==== Dataset content ====

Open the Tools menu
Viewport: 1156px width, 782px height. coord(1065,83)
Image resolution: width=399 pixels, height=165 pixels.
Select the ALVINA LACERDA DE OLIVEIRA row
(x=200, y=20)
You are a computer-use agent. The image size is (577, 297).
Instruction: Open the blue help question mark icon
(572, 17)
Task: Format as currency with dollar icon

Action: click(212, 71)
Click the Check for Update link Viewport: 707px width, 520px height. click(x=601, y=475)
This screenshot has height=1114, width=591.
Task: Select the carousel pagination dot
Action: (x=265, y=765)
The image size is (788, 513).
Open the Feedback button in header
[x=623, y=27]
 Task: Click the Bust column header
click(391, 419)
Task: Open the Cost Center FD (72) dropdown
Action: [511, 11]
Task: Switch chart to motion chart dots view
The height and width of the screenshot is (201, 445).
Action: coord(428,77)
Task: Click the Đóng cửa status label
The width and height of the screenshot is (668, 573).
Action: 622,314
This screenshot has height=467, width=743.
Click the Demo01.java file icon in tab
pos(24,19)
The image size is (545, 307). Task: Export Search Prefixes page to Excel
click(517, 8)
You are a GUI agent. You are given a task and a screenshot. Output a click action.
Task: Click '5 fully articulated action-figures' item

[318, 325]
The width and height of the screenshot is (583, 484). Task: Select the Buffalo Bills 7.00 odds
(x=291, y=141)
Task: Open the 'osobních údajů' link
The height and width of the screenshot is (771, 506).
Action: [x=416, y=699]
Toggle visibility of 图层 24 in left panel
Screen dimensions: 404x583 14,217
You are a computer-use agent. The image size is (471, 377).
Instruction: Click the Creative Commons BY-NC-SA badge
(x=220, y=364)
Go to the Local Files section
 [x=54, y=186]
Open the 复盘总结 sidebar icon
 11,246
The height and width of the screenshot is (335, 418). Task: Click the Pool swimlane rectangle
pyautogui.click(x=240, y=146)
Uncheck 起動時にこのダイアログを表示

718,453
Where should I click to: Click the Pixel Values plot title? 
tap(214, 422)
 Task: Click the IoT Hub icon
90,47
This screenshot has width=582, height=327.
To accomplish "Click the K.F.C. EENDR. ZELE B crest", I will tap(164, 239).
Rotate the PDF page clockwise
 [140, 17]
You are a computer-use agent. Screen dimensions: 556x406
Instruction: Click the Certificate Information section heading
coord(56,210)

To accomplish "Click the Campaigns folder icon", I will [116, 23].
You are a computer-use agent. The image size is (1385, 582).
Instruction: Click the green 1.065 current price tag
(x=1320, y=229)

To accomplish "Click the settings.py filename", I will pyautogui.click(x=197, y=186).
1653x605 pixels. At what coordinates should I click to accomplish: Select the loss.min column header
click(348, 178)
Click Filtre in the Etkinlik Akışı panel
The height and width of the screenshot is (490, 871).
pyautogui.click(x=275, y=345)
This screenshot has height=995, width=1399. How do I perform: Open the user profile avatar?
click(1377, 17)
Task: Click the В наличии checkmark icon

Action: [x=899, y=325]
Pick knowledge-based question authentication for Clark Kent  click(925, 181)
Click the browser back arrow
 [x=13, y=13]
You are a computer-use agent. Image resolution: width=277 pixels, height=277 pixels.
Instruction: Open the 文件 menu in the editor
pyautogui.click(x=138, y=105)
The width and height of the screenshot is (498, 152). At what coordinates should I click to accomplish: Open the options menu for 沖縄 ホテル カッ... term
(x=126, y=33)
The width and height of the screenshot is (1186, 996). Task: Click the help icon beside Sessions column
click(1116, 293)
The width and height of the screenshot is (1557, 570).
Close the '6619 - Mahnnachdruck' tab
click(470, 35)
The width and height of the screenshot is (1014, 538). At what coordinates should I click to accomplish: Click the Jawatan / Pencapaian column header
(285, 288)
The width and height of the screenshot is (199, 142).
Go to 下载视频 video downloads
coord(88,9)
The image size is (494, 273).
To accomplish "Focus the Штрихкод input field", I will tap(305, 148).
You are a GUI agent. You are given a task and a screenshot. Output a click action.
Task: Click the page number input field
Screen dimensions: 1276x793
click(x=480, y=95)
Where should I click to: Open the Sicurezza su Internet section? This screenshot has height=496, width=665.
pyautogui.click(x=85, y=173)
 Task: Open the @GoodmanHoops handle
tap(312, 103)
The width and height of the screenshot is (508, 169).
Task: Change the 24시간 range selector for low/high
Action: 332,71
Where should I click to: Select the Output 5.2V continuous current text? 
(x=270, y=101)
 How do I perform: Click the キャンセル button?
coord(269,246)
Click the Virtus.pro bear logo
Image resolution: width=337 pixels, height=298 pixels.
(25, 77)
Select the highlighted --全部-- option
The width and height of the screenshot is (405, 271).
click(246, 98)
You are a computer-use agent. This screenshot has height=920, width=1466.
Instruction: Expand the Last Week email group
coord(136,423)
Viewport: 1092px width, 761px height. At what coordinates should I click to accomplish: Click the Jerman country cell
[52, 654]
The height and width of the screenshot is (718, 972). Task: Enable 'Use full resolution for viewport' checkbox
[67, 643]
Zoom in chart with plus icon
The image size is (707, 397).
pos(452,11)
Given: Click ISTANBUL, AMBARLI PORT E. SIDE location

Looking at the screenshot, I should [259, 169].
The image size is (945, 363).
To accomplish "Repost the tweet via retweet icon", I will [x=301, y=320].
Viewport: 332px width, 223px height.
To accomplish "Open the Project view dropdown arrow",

====

• [Exercise prompt]:
Only a number is wanted. Count the lines of the data that contain "agent".

• [Exercise solution]:
8